Ryan Adams Defends His Twenties

Ryan Adams has been clean and sober for over three years, but most journalists are still obsessed with his inability to become the Gram Parsons-esque alt-country martyr they felt was promised to them by the singer/songwriter in his twenties. In an interview with 11th Hour’s Dave Fanning, Adams is confronted on the question of whether his past extroverted behavior and drug addictions overshadowed his music.

“I don’t know other people that made 16 records in 7 years during full functional alcoholism, drug addiction, while, you know, screwing a bunch of celebrities and fucking up their life,” Adams said as part of a long defense of the quality of his work during his twenties. “That’s not how it worked. How it worked was that I was working at such a furious pace, very mindful of the work that I was doing, creating what I think is very solid, very ridiculously well-constructed, well thought-out work that is probably more literate than most people know.”

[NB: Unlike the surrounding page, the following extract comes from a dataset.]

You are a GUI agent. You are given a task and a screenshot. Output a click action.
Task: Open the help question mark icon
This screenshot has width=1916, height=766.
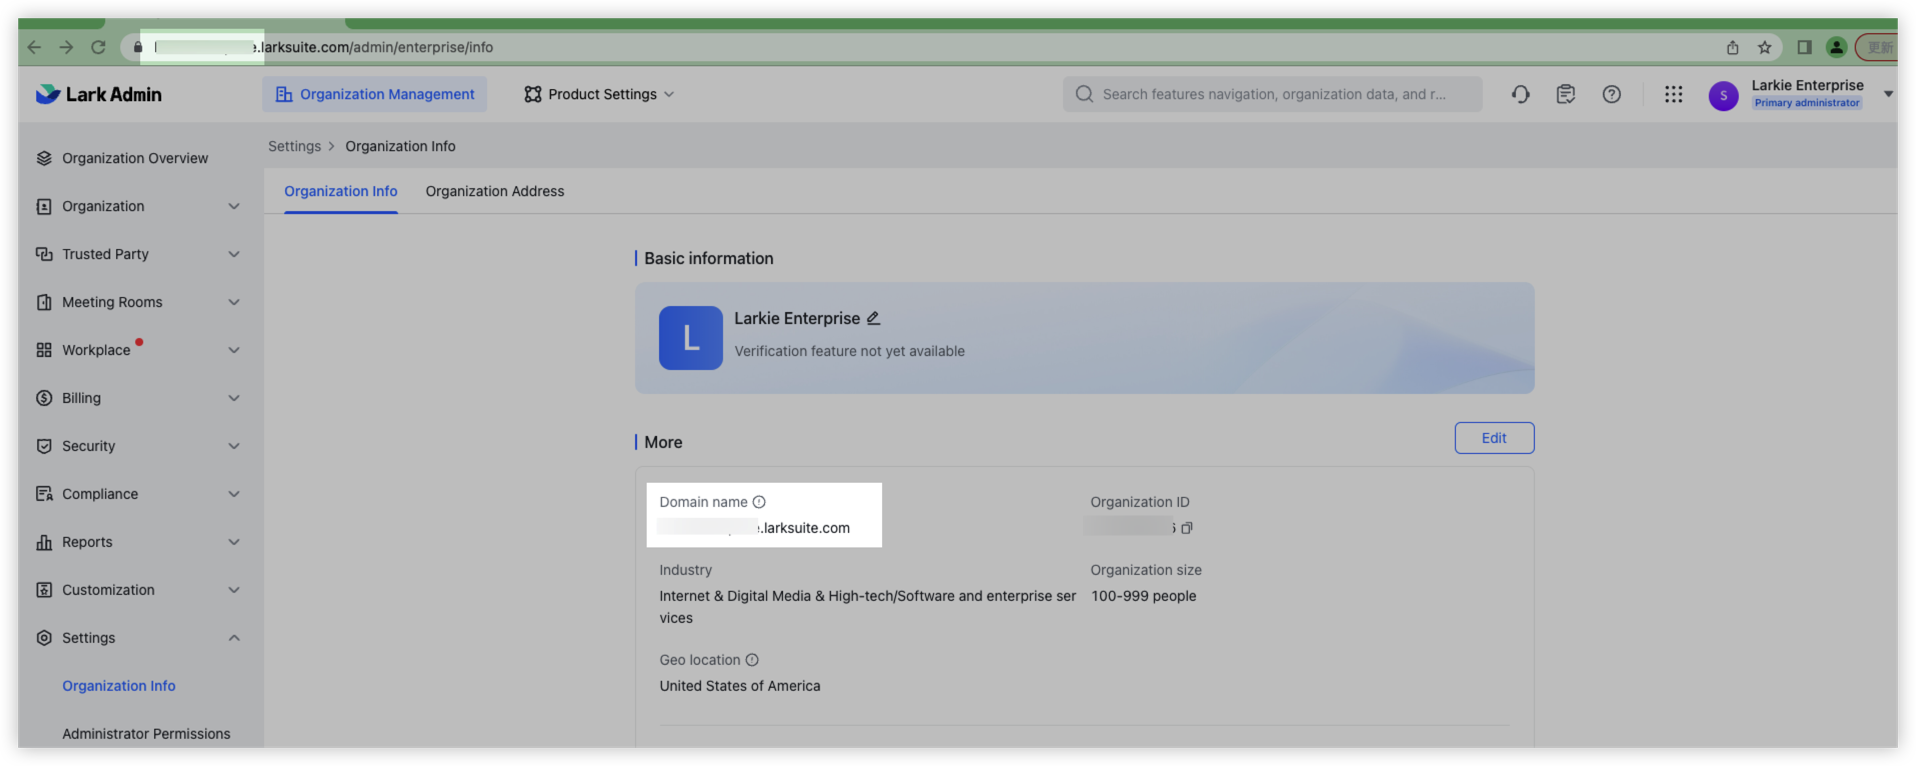click(1611, 94)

It is unfortunate Adams is forced to note that all the negative aspects of his personality, which have offended fans and detractors alike, have been more of a side effect to his hard work in creating music than a contamination of his relentless muse. Fanning doesn’t quite see it that way, however, so he tries to make a compromise, stating, “So you partied hard, sure, but you worked hard as well.”

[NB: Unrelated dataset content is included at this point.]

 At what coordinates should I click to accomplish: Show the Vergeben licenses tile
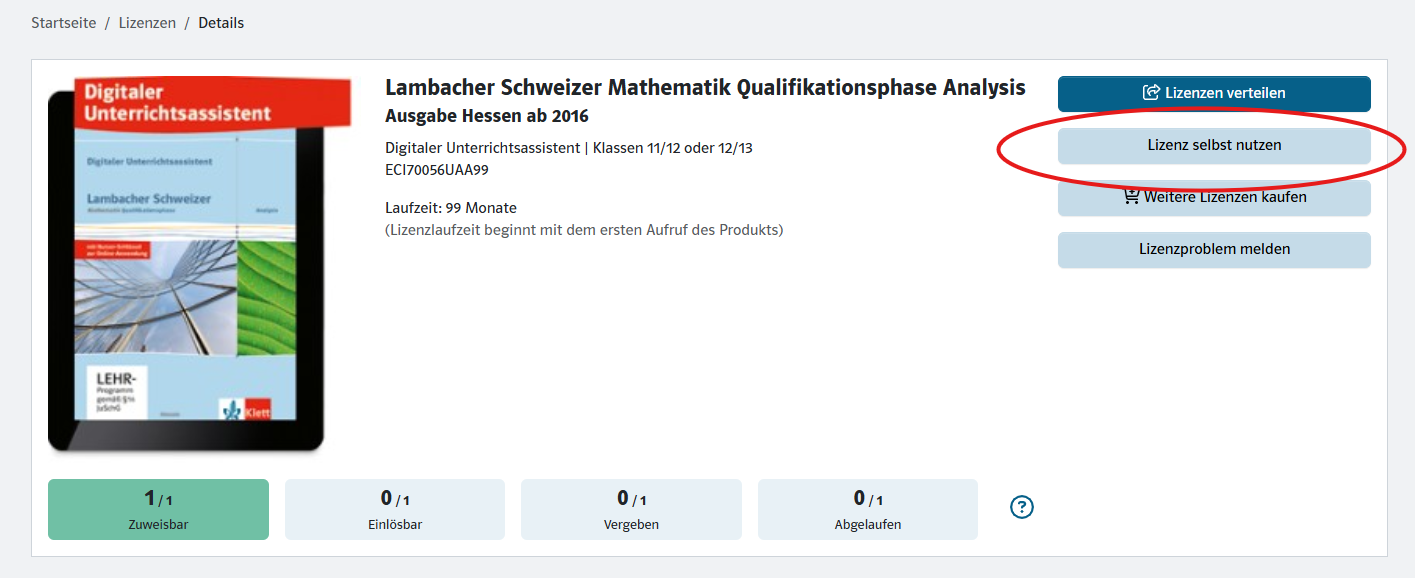(631, 509)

“No, I never partied hard,” Adams interrupts. “I really, really, really, worked, worked as hard as I could… For instance, you couldn’t find a picture of me if you tried, like, sitting at some pub or some bar partying in my twenties and the reason why is because I was in a recording studio, unless I was on stage.”

I want to be careful that this site doesn’t become a “Ryan Adams fanboy” deal, but we at TwentyFourBit, as musicians, think there’s an important distinction between party-fueled drug addiction and self-medicating for artistic exhaustion.

That doesn’t mean we can’t still say STFU, Marrieds.